--- START ---

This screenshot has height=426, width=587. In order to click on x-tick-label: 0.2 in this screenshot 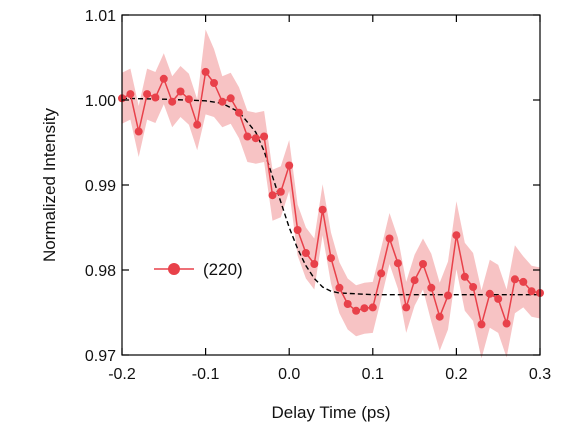, I will do `click(456, 374)`.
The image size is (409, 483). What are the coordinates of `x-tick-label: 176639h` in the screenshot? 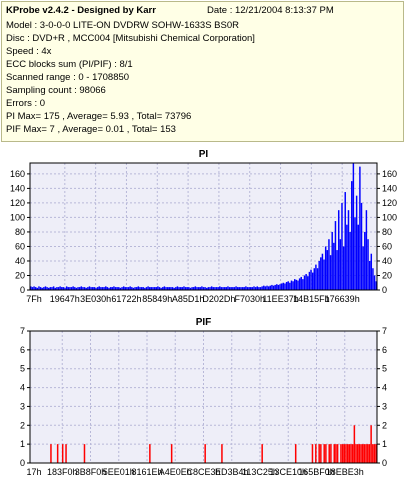 It's located at (342, 299).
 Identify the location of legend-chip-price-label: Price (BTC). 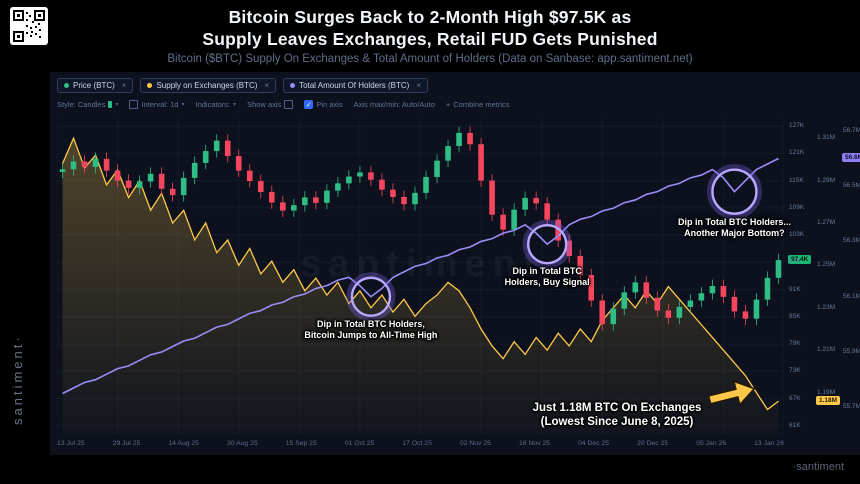
(94, 86).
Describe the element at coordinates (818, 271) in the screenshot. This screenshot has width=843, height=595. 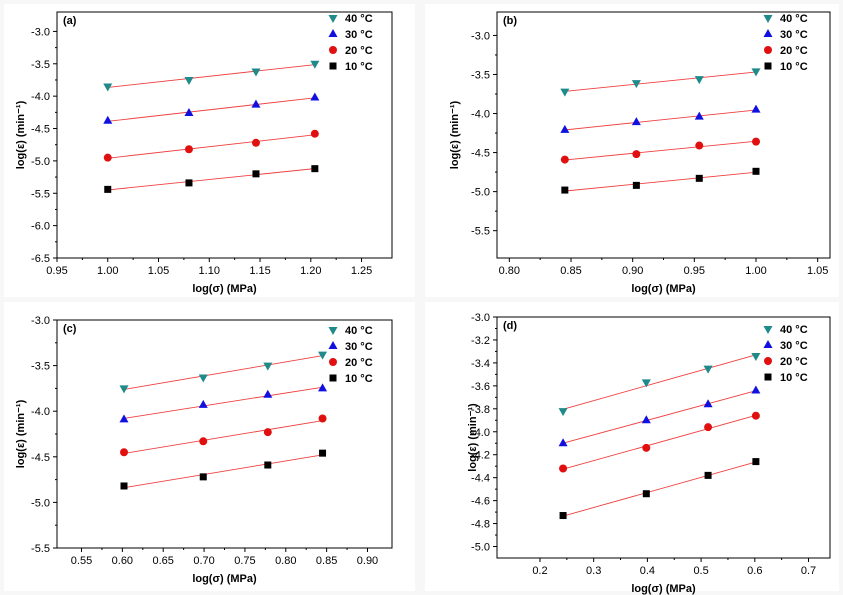
I see `x-tick-label: 1.05` at that location.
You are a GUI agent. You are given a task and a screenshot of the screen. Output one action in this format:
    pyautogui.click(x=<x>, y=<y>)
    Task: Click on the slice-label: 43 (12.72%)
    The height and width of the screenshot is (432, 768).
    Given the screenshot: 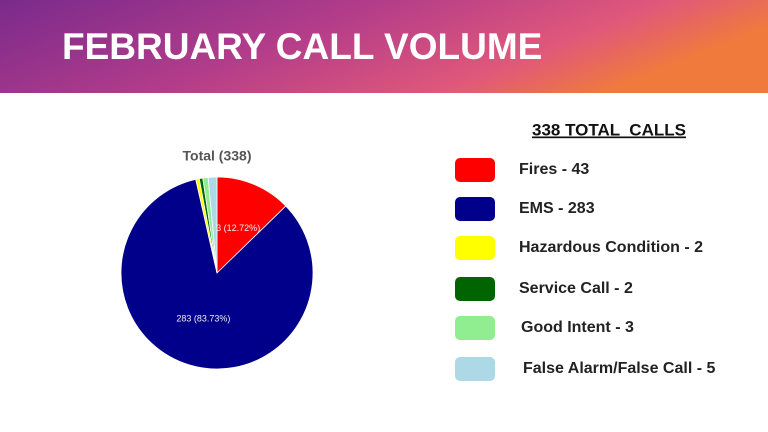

--- END ---

Reproduce verbatim the stretch of entries from the line containing "Describe the element" through the end of the entries, leaving the pictures out of your copy.

Describe the element at coordinates (818, 271) in the screenshot. This screenshot has width=843, height=595. 
I see `x-tick-label: 1.05` at that location.
You are a GUI agent. You are given a task and a screenshot of the screen. Output one action in this format:
    pyautogui.click(x=<x>, y=<y>)
    Task: Click on the slice-label: 43 (12.72%)
    The height and width of the screenshot is (432, 768).
    Given the screenshot: 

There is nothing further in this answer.